Our framework highlights the unique difficulty of detecting and dealing with boundary spanner corruption—the initial impetus for collusive deviance can emerge externally from the firm. Boundary spanner corruption is a dyadic phenomenon and requires dyadic solutions. Even if one firm in a B2B relationship has strong systems to detect internal, individual deviance, they are not designed to detect cross-firm, collaborative deviant behavior. Controls implemented unilaterally by that firm may not be effective in mitigating the risk of corruption. The most comprehensive approach for addressing potential boundary-spanning corruption requires partner firms to enact similar controls to impede, prevent, and detect development of a boundary-spanning cocoon and associated negative behaviors. For example, detection of corruption may require the firm and partner to design and implement joint policies for monitoring boundary spanner behavior.

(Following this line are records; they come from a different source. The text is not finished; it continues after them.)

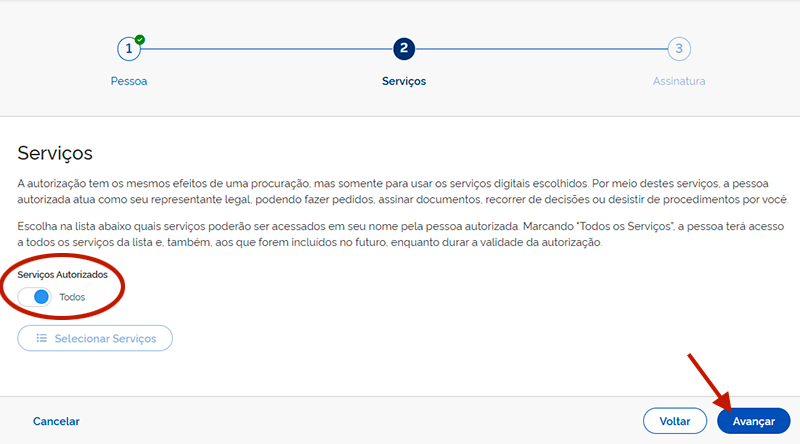Proceed with the Avançar button
800x444 pixels.
tap(753, 421)
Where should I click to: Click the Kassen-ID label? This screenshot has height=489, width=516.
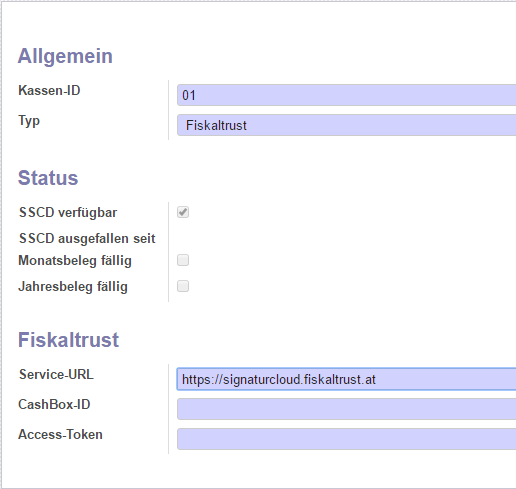point(49,90)
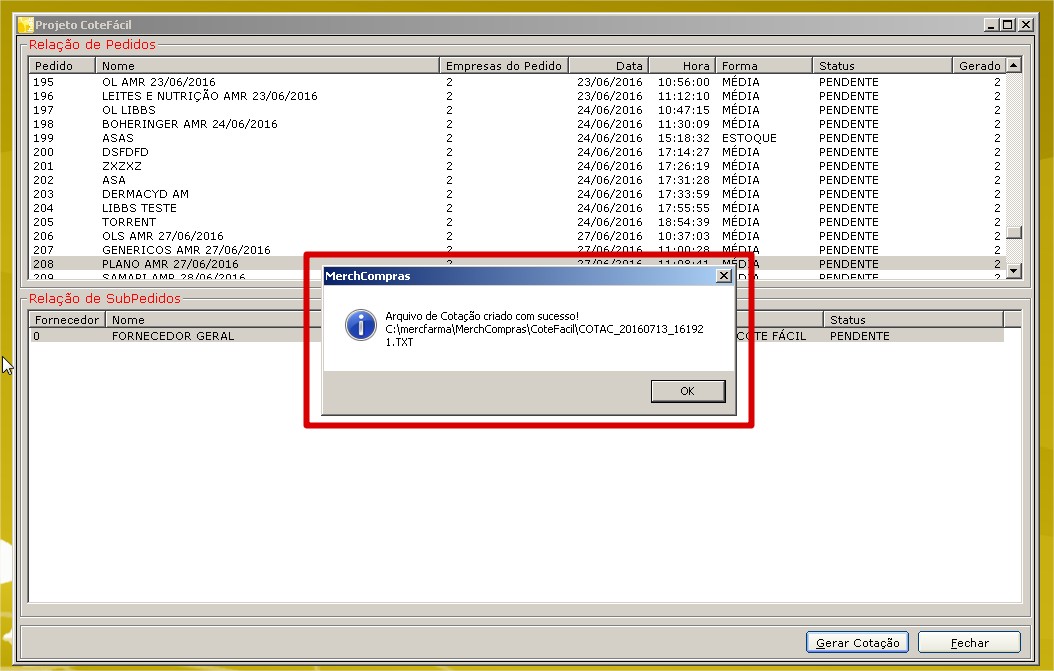This screenshot has height=671, width=1054.
Task: Select the FORNECEDOR GERAL subpedido row
Action: pyautogui.click(x=172, y=336)
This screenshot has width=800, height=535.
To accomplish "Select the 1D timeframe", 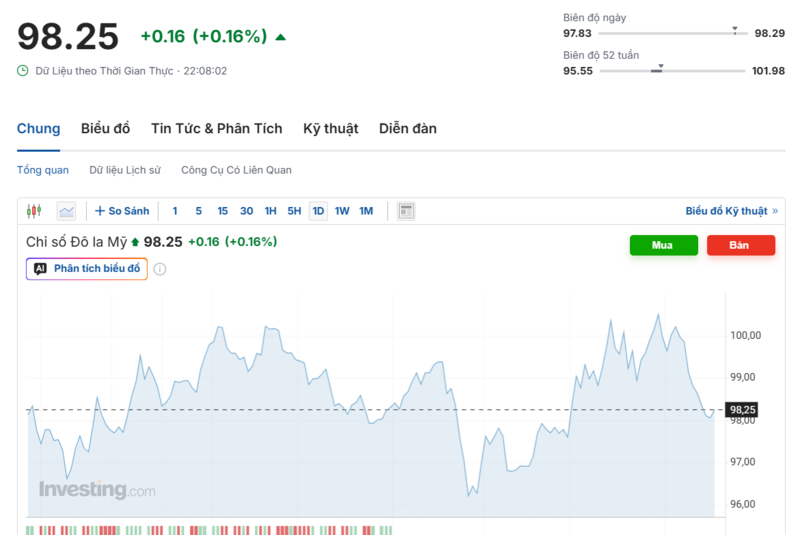I will coord(318,211).
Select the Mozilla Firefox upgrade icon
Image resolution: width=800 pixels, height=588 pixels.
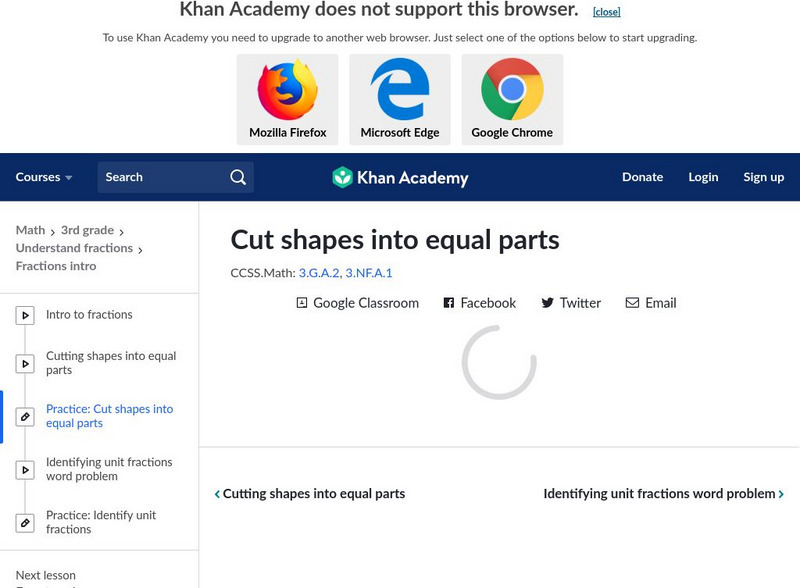[x=287, y=92]
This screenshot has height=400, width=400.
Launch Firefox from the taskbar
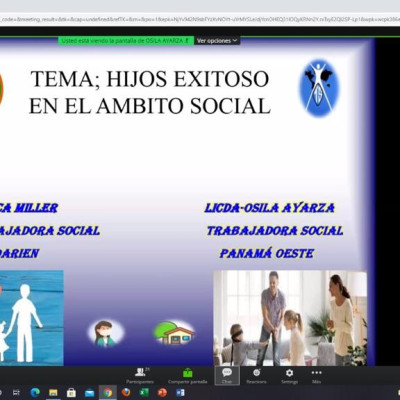pos(126,393)
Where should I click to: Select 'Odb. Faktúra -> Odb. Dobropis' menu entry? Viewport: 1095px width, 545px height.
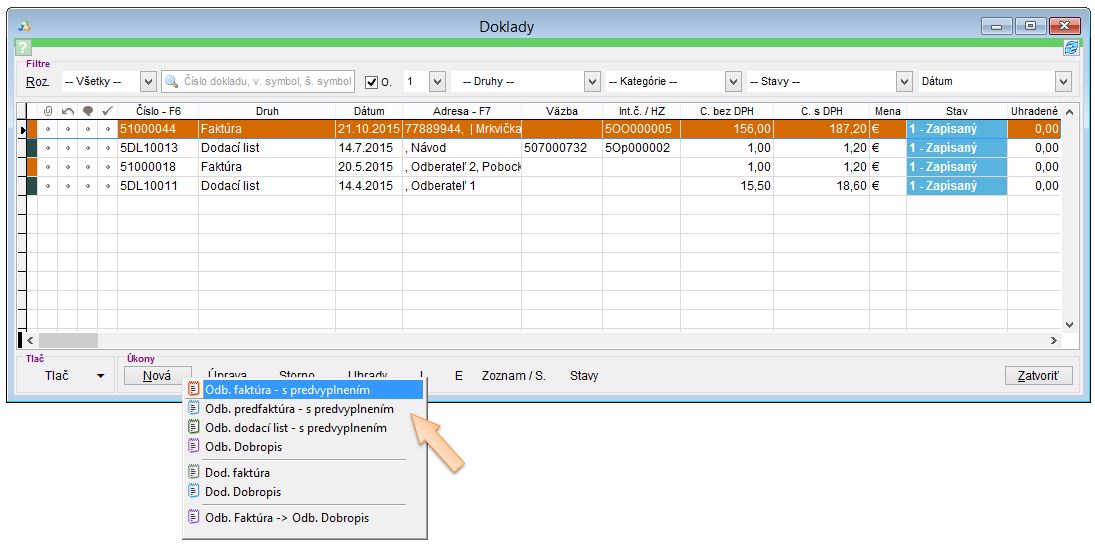(x=286, y=518)
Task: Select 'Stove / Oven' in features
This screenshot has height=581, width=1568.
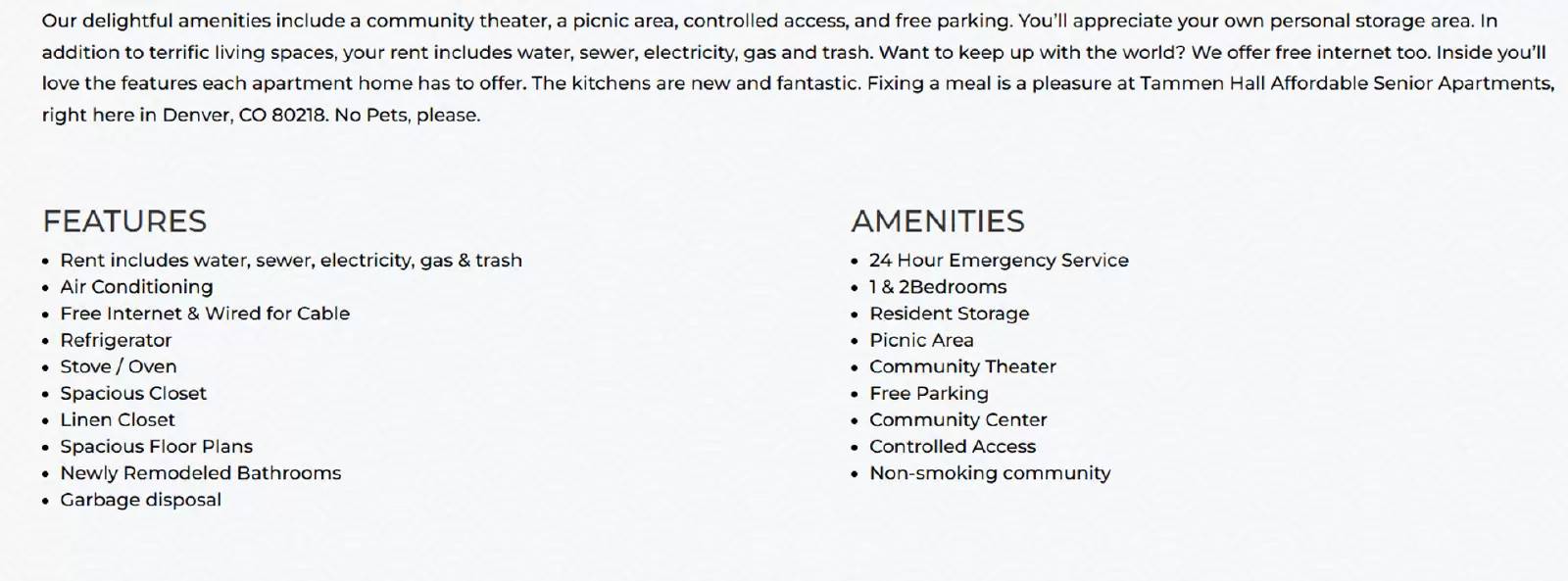Action: pyautogui.click(x=119, y=366)
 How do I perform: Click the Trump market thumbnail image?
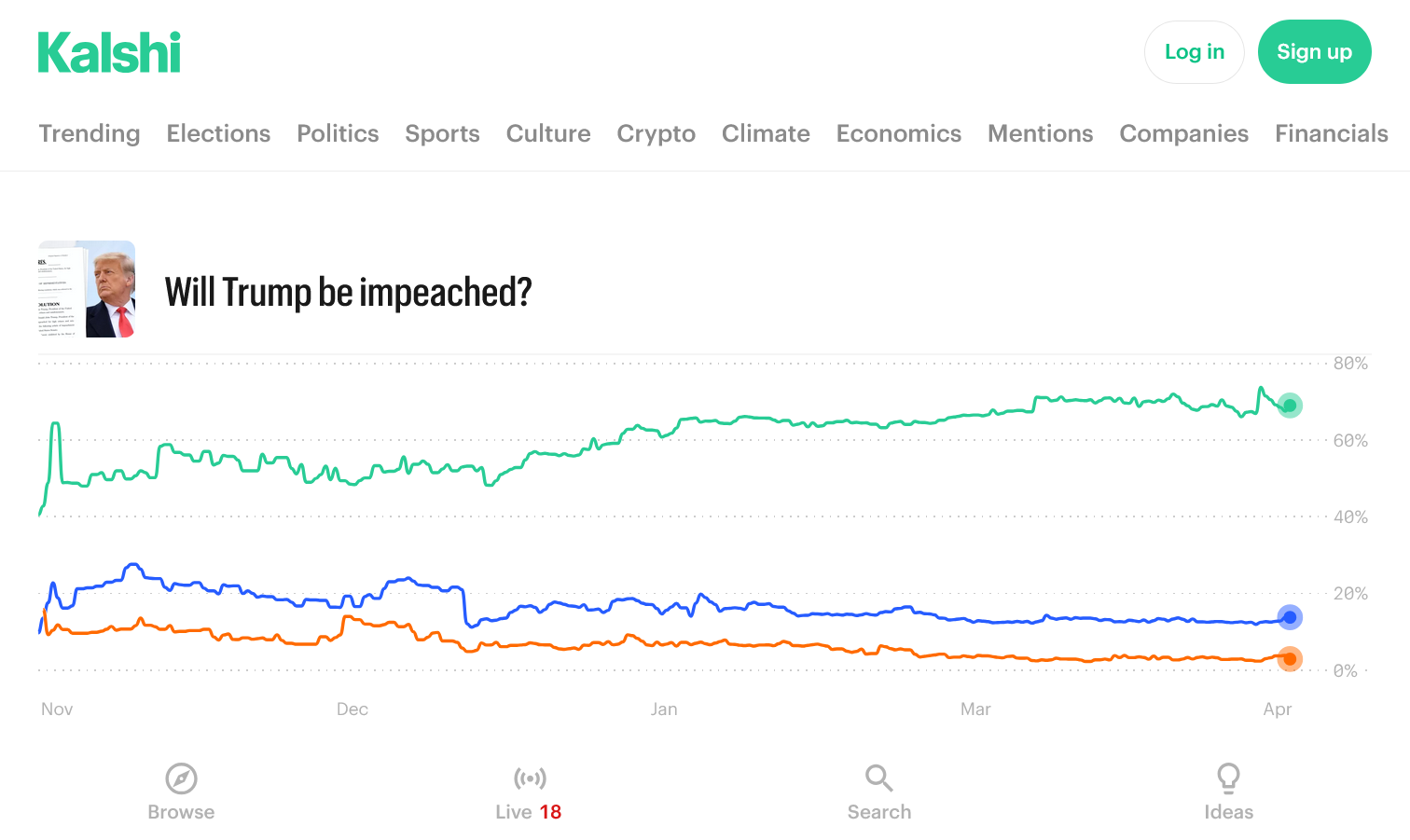pos(87,289)
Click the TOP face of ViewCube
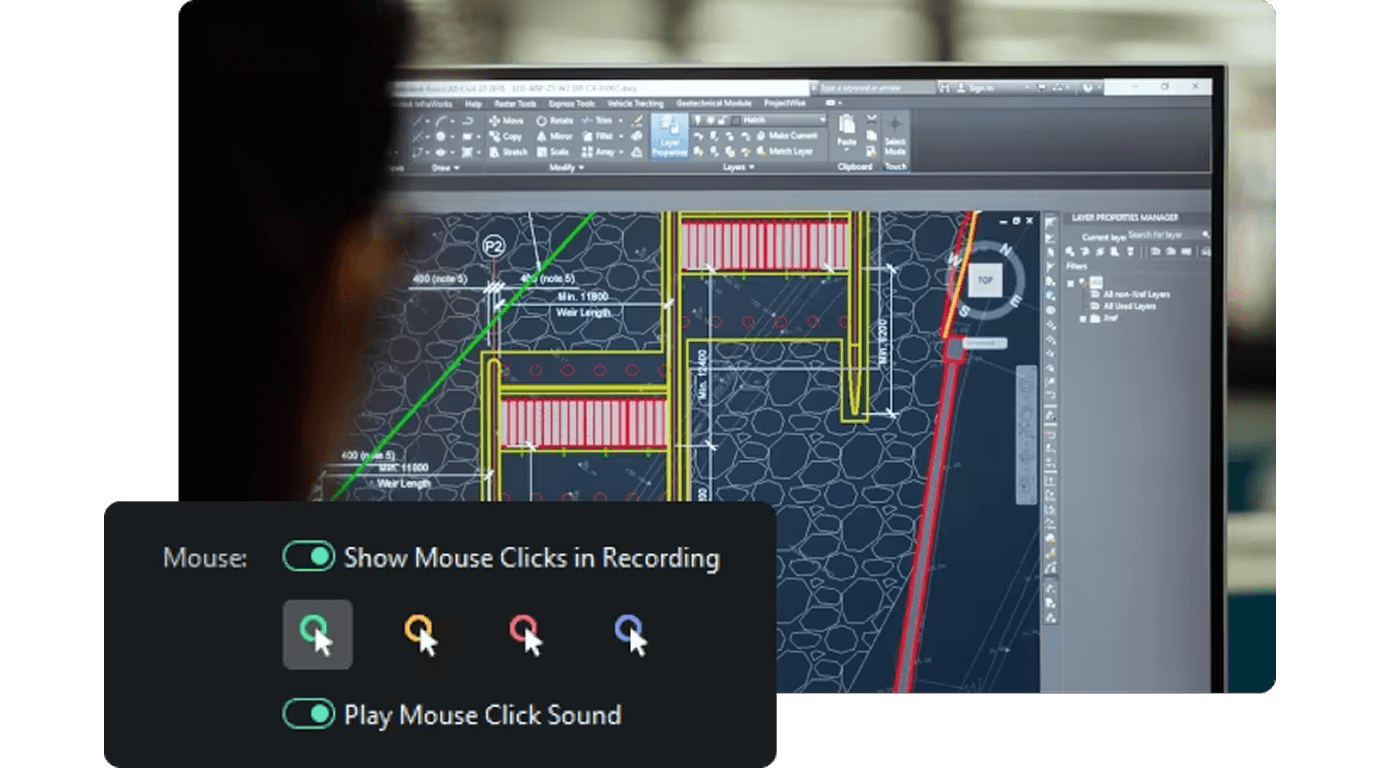The height and width of the screenshot is (768, 1380). (x=985, y=280)
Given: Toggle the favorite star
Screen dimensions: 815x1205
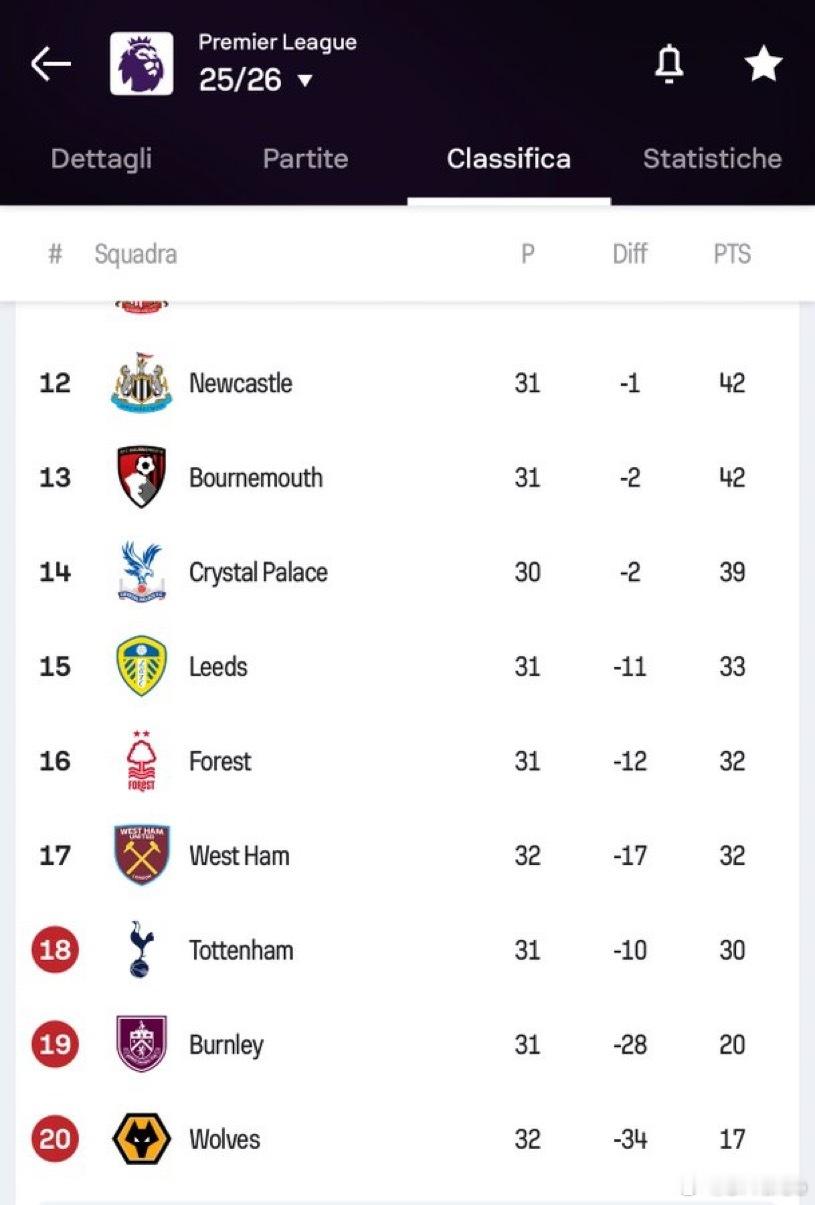Looking at the screenshot, I should coord(763,64).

Relationship marketing at the interfirm level can build a system in which both firms collaborate to enact and enforce joint controls, which we expect to be more effective than an independent effort.

Counterintuitive to prevailing relationship marketing thought, the more trust at the various levels that exists within a B2B relationship, the more important it becomes for firms to coordinate their controls. Trust and controls together can safeguard close marketing relationships from the detrimental influence of boundary spanner corruption. We suggest that relationship marketing programs encourage open dialogue about current controls within both firms, how well those controls operate, how vigilantly boundary spanners are monitored, and what activities and decisions should be within the scope of boundary spanner autonomy versus requiring managerial approval. Ultimately, criteria for boundary-spanning control system audits could be developed based on existing CRM systems and data captured. Periodic surveys that include cocoon-likelihood indicators and boundary spanner risk profiles can be used to highlight situations needing further investigation or the need to calibrate controls across boundary spanners. Ideally, interventions based on this data could be integrated into pre-existing developmental or performance appraisal meetings. Although these managerial suggestions are tentative and require further investigation, our framework suggests that a coordinated interfirm approach is likely to be most effective in reducing boundary spanner corruption.

Conclusion

Our conceptual framework and exploratory research highlight the importance of considering how concurrent trust at the interpersonal, intraorganizational, and interorganizational levels can enable the development of boundary spanner corruption. We offer a first step on the road to a greater understanding of this dark side complication of relationship marketing and close business relationships. The prevalence of boundary spanner corruption and its huge financial implications indicate that this phenomenon is worthy of future empirical research and managerial attention.